ODE MARITTIMA
Solo, sul molo deserto, in questo mattino d’estate,
guardo verso la barra, guardo all’Indefinito,
guardo e mi appaga vedere,
piccolo, nero e chiaro, un piroscafo entrare.
E’ molto lontano, nitido, classico a suo modo.
Nell’aria distante lascia dietro di sé l’orlo vano del fumo.
Sta entrando, e il mattino entra con lui, e sul fiume,
qua, là, si sveglia la viat marittima,
si drizzano le vele, avanzano rimorchiatori,
spuntano piccole barche dietro le navi che stanno nel porto.
C’è un avaga brezza.
Ma la mia anima sta con quel che vedo meno,
col piroscafo che entra,
perché esso sta con la Distanza, col Mattino,
con il senso marittimo di quest’Ora,
con la dolcezza dolorosa che sale in me come una nausea,
come un cominciare e stomacarsi, ma nello spirito.
Guardo da lungi il piroscafo, con una grande indipendenza di anima,
e dentro di me un volano comincia a girar, lentamente.(…)
Strano iniziare a sognare di mari lontani, pronti in battello per farsi trasportare sulle onde del mare, da dolci note poetiche, attacco quasi romantico, di nostalgia allo iodio, più avanti favoloso di pirati, con richiami al grande Moby Dick, e poi sentirsi sballottare da un maremoto di umane sciagure e tirannidi…
Eccolo l’effetto dirompente di Ode Marittima, almeno su di me è ovvio, che all’inizio mi sono sentita cullare e poi improvvisamente schiacciare, squartare e sbattere in faccia tutto il male del mondo, tutta quella sporcizia violenta e violentata che l’umanità ha nascosto tra le piaghe della storia.
La storia, certo! Quella scritta dai vincitori occidentali e non certo dai vinti del sud del mondo, sconfitti, schiavizzati, derubati, stuprati e ridicolizzati.
Ascoltavo attonita il maestro Gaetano Delli Santi, la sua voce d’avanguardia che leggeva Pessoa, il portoghese, Pessoa del 1915 all’imbocco della grande guerra, col sapore in bocca del sangue dei bambini uccisi o di quello dei poco più che bambini con le armi in mano.
Pessoa ci seduce prima con i richiami del mare amato, del sole in faccia e degli spruzzi d’acqua in barca: viaggio che inizia dal porto di Lisbona e che finisce dentro la terra, dentro la storia dei portoghesi conquistatori, esportatori di civiltà allora, come lo è oggi tutto l’occidente.

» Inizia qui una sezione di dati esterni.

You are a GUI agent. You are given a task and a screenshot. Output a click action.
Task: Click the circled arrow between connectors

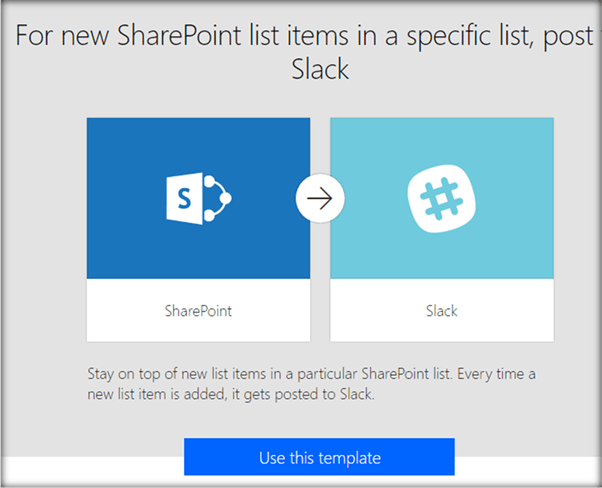[320, 198]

E si vede l’Africa e si vedono le Americhe, non più i loro paesaggi naturali, il cielo basso e le foreste immense, ma sangue e fango, violenza e miseria.
Abbiamo esportato la nostra civiltà!
Pensavo fosse un’invenzione del moderno marketing, ma non siamo in grado di inventare più nulla con il nostro sguardo perennemente volto al passato. Così l’Afghanistan e l’Iraq altro non sono che territori nuovi, con vecchie dinamiche di espropriazione di terre e risorse, sotto false e meschine spoglie. Così i conquistatori partivano alla volta di nuovi mondi, come pirati pronti ad uccidere per denaro, potere, ricchezze. Così tornavano in patria, portandosi dietro ameni souvenir di capi tribù imbellettati e comprati, o nudi e ricoperti dei soli loro tatuaggi. E le madame di corte ridevano dietro il ventaglio, rosseggianti di pudica vergogna per quegli uomini neri di pelle, neri di segni, nudi e impacciati, che esibivano tutta la loro natura in faccia a chi, per rubargli l’anima e la terra, si vantava di una civiltà acquisita e superiore.
La storia di scuola narra ben altro o meglio omette, così che possa ripercorrere sempre lo stesso cerchio, con le stesse dinamiche, con la stessa violenza a discapito di chi si trova per fato o errore dalla parte sbagliata del mondo.
Pessoa ci ricorda il nostro passato di criminali, che poi è anche la nostra coscienza di oggi.